Só um filme maior do que o cinema pode virar um evento de proporções históricas. Este filme é Shoah, obra-prima do cineasta francês Claude Lanzmann. Em hebraico, o termo significa catástrofe ou calamidade. No Brasil, foi visto apenas em festivais. Em seu lançamento, em 1985, entrou para a história do documentário por dois motivos: a longa duração – nove horas e meia – e a recusa do diretor para utilizar imagens de arquivo para ilustrar o sofrimento do povo judeu nos campos de concentração nazistas durante a Segunda Guerra Mundial.

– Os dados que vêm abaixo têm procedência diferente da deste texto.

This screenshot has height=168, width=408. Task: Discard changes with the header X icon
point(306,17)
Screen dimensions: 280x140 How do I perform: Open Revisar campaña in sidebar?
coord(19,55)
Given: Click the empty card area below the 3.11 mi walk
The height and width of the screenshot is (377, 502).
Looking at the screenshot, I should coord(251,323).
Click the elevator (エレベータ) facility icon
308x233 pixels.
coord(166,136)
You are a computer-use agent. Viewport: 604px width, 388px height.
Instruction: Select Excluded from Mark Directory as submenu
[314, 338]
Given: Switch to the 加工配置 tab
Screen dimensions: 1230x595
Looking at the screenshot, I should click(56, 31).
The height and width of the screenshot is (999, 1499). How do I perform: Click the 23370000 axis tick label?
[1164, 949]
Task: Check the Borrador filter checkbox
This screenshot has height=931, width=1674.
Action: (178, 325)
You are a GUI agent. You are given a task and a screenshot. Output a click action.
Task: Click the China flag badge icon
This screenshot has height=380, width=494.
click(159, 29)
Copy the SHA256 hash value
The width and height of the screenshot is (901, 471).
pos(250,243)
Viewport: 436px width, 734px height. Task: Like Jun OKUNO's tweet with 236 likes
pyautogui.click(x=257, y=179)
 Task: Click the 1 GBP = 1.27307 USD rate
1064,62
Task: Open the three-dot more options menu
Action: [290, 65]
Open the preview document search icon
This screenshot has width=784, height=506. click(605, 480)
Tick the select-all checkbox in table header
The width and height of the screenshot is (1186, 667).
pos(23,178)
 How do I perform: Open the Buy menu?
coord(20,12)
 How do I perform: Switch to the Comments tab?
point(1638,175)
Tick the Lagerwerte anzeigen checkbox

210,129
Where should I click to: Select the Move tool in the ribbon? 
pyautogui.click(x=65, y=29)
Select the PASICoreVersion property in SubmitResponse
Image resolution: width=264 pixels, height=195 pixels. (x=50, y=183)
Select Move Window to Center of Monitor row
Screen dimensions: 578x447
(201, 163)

“É um filme incontornável sobre a questão do holocausto”, resume o curador de Artes Visuais da Fundação Joaquim Nabuco, Moacir dos Anjos, que há quatro anos coordena uma série de eventos sobre as tensões entre a arte e a política, como a Mostra Cães sem Plumas, ainda em curso.
Para exibir um filme de tal magnitude, o Cinema da Fundação organizou duas sessões, tendo em mente também o conforto dos espectadores. Hoje, às 13h, Shoah é exibido com um intervalo de uma hora duração – entre 18h e 19h – e duas paradas de 10 minutos, na metade de cada uma de suas duas partes. Depois, nos dias 8 e 9 de dezembro, é exibido em duas partes, a partir das 18h30, com um intervalo de 10 minutos semelhante à primeira sessão.
Restaurado há dois anos em 4K, Shoah teve sua reestreia no Festival de Berlim do ano passado. As exibições foram acordadas com a Why Not Productions, que detém os direitos de exploração comercial do filme. O evento tem o apoio do Consulado Francês e do Instituto Moreira Salles, que cedeu as legendas em português.
Realizado ao longo de 11 anos, cinco dos quais apenas na montagem, Shoah é um filme que se apoia na memória dos sobreviventes dos campos de concentração, como também das lembranças das pessoas que testemunharam o extermínio dos judeus. Jornalista experiente, Lanzmann leva sobreviventes, espalhados por várias partes do mundo, para revisitar os campos e contar suas histórias. “Ele questiona a representação de algo tão bárbaro quanto o holocausto ao negar qualquer possibilidade de usar fotos antigas de câmeras de gás e corpos empilhados, numa ideia contrária à do filósofo Georges Didi-Huberman, que gerou muitas discussões”, explica Moacir.
Com o auxílio de tradutores, Lanzmann conversa com sobreviventes dos campos de concentração de Treblinka, Chelmno, Vilna e Auschwitz – no Leste Europeu, em áreas usurpadas da Polônia –, onde mais de seis milhões de judeus perderam a vida. Para Simone de Beauvoir, Shoah exprime o indizível em rostos e palavras.